--- Working data ---
● ● ●

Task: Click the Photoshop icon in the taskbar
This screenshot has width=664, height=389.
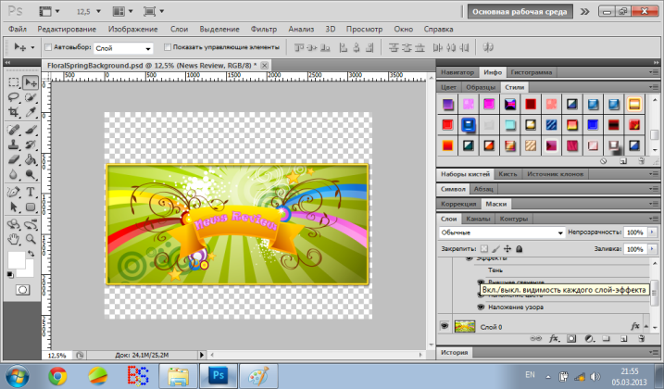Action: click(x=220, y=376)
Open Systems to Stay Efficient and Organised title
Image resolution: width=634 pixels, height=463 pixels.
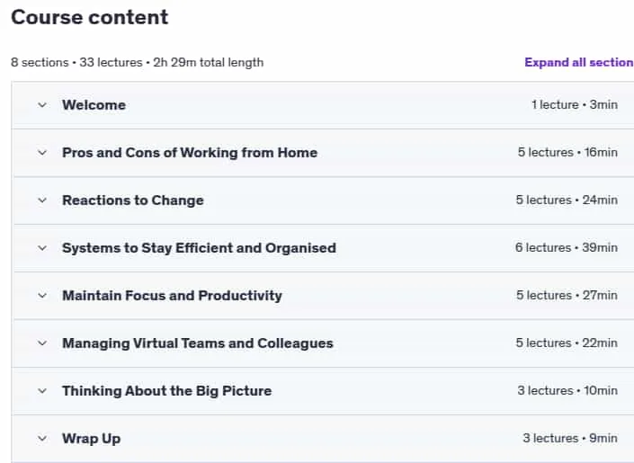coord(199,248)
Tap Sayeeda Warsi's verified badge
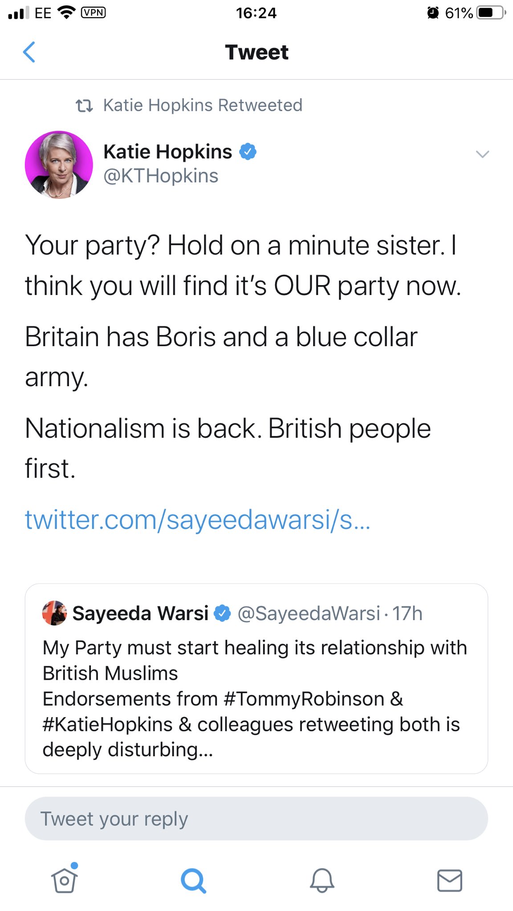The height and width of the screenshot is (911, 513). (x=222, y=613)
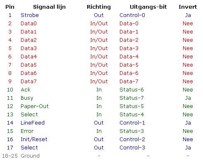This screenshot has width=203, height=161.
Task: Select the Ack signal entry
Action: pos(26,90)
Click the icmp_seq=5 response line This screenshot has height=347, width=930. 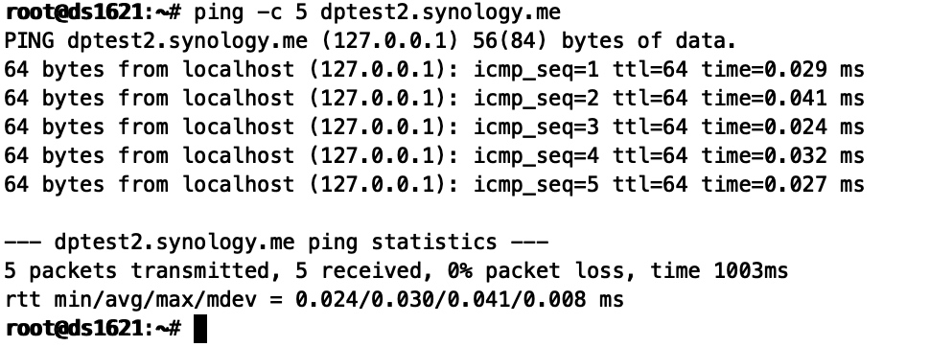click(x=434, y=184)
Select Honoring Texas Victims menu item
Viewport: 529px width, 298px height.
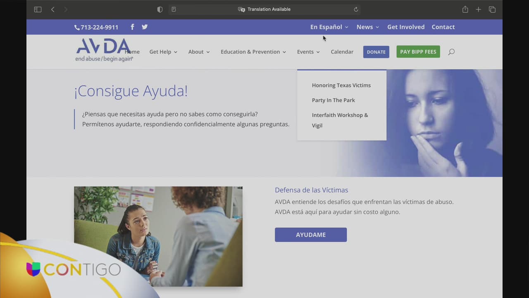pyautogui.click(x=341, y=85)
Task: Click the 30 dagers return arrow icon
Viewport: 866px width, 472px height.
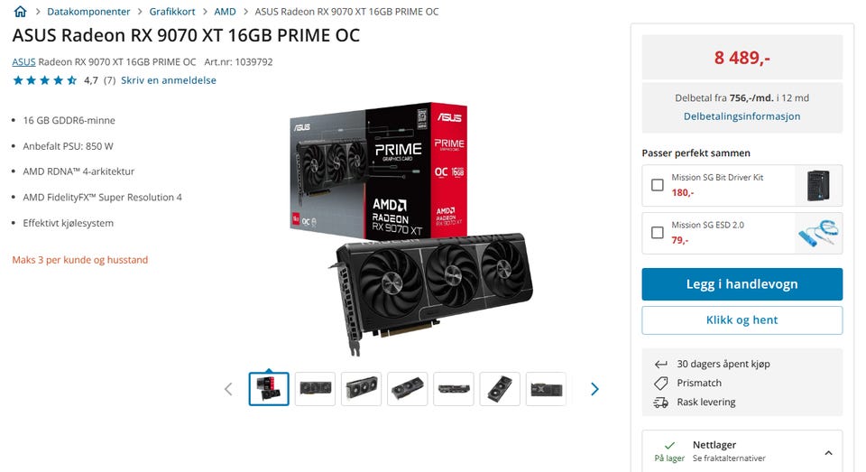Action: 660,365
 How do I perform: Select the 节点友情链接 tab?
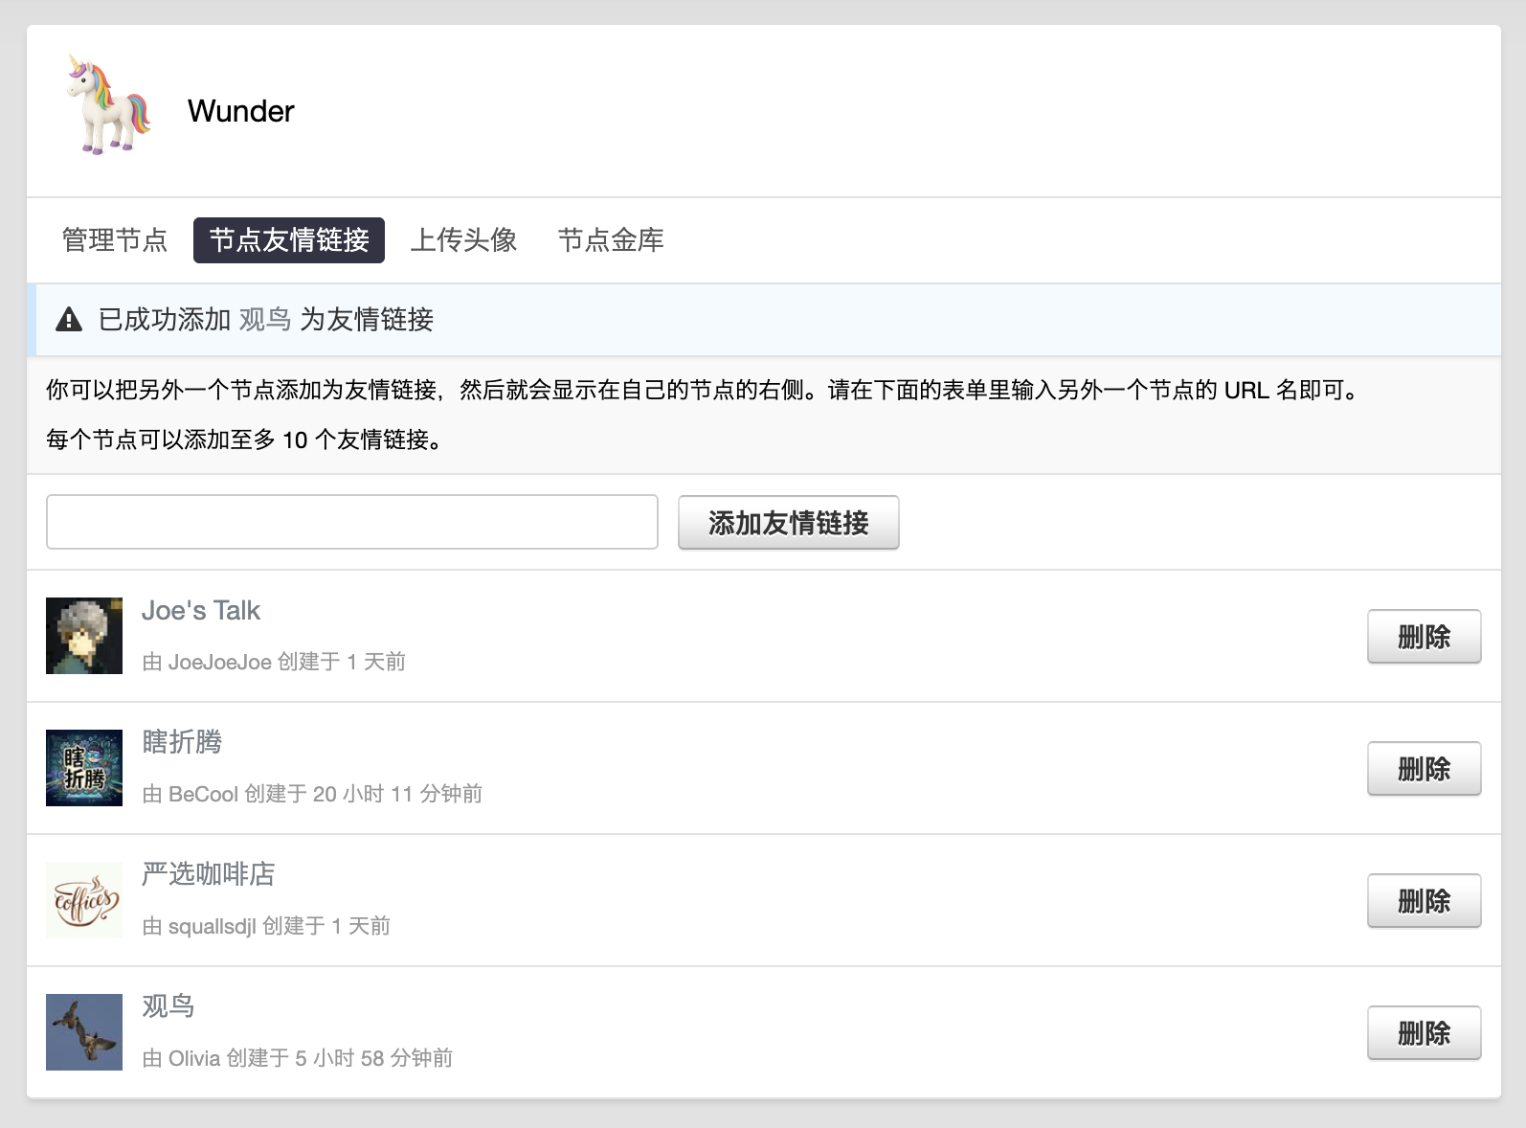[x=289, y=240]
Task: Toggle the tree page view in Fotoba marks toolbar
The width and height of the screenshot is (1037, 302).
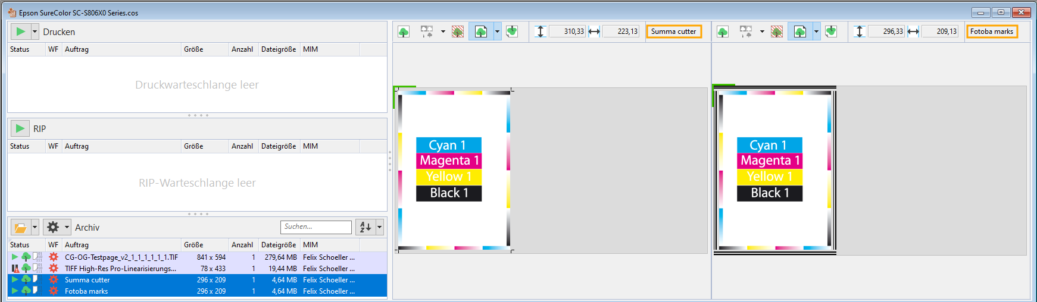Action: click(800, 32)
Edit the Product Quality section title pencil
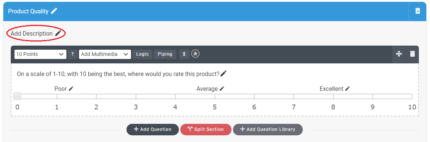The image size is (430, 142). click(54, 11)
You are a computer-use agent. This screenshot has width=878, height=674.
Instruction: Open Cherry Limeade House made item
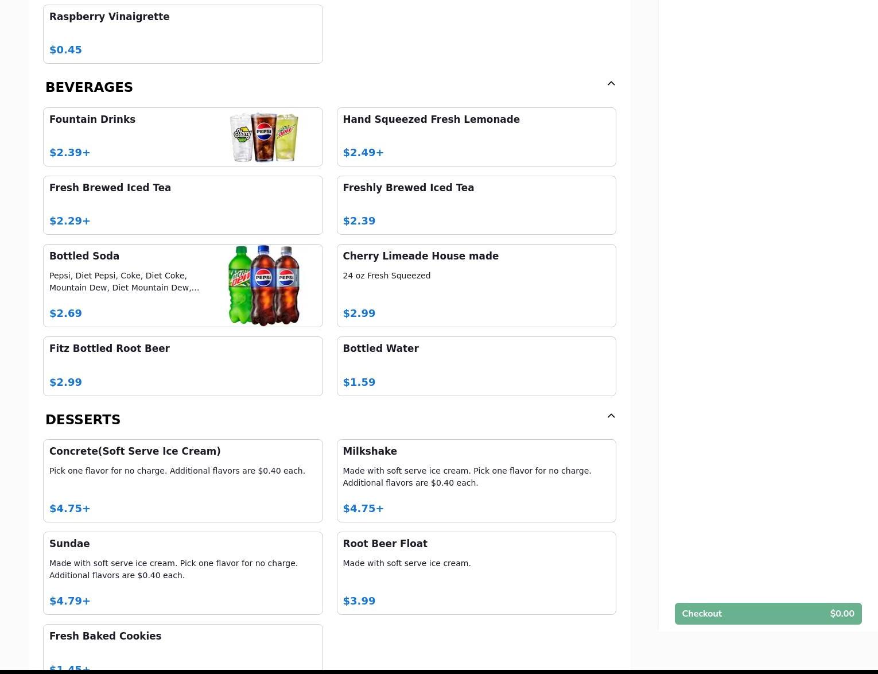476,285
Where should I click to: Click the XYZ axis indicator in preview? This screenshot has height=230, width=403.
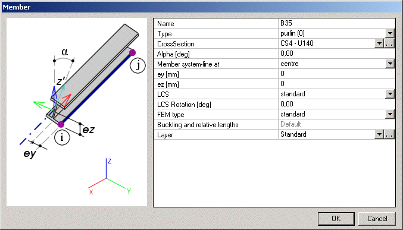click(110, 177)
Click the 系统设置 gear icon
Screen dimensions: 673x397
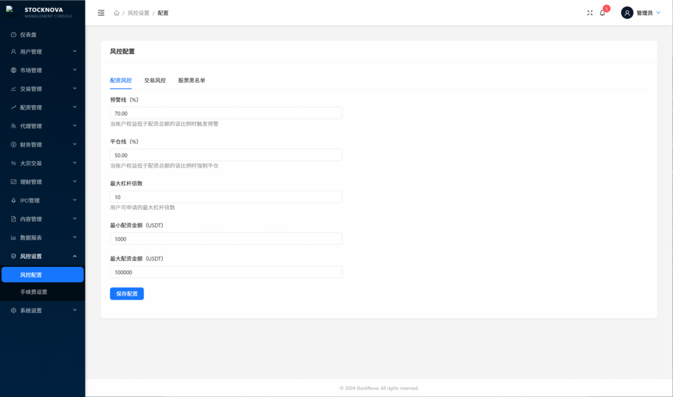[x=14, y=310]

● ● ●

--- Exercise ---
Return each line from the data where the string "icon" can be found.

--- Reply ---
Task: Click the Photoshop icon in the taskbar
Task: Click the 30 dagers return arrow icon
Click the 系统设置 gear icon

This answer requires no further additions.